Activity: Among the entries below, find all lines that include "will" and copy them.

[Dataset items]
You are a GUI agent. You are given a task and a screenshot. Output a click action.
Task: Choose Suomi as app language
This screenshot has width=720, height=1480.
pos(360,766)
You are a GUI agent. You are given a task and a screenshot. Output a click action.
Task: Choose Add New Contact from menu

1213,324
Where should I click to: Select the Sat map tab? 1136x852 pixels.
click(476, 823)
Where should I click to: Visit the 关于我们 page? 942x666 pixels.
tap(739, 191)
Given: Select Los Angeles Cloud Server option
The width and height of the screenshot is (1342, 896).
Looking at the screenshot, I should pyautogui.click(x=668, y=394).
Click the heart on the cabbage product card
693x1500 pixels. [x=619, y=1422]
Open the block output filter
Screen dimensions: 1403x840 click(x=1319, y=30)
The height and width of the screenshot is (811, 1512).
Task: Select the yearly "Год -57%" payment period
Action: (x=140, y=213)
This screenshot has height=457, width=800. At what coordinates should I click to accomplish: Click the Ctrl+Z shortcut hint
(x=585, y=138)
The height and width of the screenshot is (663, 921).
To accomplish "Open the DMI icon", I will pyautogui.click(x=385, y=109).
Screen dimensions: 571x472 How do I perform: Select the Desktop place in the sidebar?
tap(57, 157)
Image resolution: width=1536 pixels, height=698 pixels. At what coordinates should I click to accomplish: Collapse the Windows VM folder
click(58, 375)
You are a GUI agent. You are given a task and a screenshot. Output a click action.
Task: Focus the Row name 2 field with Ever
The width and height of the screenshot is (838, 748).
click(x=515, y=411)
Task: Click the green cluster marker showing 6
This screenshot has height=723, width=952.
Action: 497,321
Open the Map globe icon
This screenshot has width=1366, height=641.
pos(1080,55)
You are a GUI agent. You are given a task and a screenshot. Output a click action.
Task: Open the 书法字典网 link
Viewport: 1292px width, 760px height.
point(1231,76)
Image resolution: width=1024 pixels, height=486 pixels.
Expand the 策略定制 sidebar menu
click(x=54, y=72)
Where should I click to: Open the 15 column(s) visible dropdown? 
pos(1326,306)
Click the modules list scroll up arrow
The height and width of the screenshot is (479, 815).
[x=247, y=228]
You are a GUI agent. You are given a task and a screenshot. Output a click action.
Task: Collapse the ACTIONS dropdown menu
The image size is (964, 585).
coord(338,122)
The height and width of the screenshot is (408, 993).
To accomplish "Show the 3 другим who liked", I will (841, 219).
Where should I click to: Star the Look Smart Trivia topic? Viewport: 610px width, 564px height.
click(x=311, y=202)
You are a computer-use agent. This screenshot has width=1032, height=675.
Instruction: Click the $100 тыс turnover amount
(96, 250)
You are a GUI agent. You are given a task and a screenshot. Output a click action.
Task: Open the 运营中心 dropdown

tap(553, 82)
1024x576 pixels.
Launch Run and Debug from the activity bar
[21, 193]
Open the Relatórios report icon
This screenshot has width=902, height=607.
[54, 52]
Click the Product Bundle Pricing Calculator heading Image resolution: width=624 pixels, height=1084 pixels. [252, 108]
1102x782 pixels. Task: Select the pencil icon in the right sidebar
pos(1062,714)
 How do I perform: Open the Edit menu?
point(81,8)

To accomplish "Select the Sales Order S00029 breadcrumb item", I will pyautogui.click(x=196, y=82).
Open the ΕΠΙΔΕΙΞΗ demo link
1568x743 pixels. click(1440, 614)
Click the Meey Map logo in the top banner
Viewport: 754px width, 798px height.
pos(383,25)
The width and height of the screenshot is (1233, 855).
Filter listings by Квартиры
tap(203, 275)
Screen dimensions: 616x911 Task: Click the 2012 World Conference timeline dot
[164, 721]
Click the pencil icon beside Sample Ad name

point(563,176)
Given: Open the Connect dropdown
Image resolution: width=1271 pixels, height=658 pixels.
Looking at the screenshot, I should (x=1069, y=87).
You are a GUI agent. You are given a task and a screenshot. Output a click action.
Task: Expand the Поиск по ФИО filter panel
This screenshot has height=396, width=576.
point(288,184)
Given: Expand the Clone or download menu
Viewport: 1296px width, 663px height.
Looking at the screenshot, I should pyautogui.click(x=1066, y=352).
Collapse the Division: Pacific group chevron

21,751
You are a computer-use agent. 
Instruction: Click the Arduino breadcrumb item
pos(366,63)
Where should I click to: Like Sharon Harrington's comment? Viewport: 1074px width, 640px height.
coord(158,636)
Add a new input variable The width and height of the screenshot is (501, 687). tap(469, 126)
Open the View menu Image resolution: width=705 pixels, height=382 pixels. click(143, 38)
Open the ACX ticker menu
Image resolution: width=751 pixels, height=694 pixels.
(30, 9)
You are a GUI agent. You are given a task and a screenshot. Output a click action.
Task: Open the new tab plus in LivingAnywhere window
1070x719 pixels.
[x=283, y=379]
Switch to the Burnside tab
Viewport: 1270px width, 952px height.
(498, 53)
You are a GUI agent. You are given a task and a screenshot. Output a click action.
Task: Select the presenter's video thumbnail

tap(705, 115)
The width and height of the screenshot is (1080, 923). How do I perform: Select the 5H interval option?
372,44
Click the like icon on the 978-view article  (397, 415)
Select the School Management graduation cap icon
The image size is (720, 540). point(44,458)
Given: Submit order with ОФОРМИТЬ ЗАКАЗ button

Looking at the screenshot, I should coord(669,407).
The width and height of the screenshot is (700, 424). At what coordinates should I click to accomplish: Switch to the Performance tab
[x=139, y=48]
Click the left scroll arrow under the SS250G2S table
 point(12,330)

Task result:
To accomplish "Open the DMI icon", I will pyautogui.click(x=385, y=109).
To accomplish "Show the 3 другим who liked", I will (841, 219).
To accomplish "Select the Sales Order S00029 breadcrumb item", I will pyautogui.click(x=196, y=82).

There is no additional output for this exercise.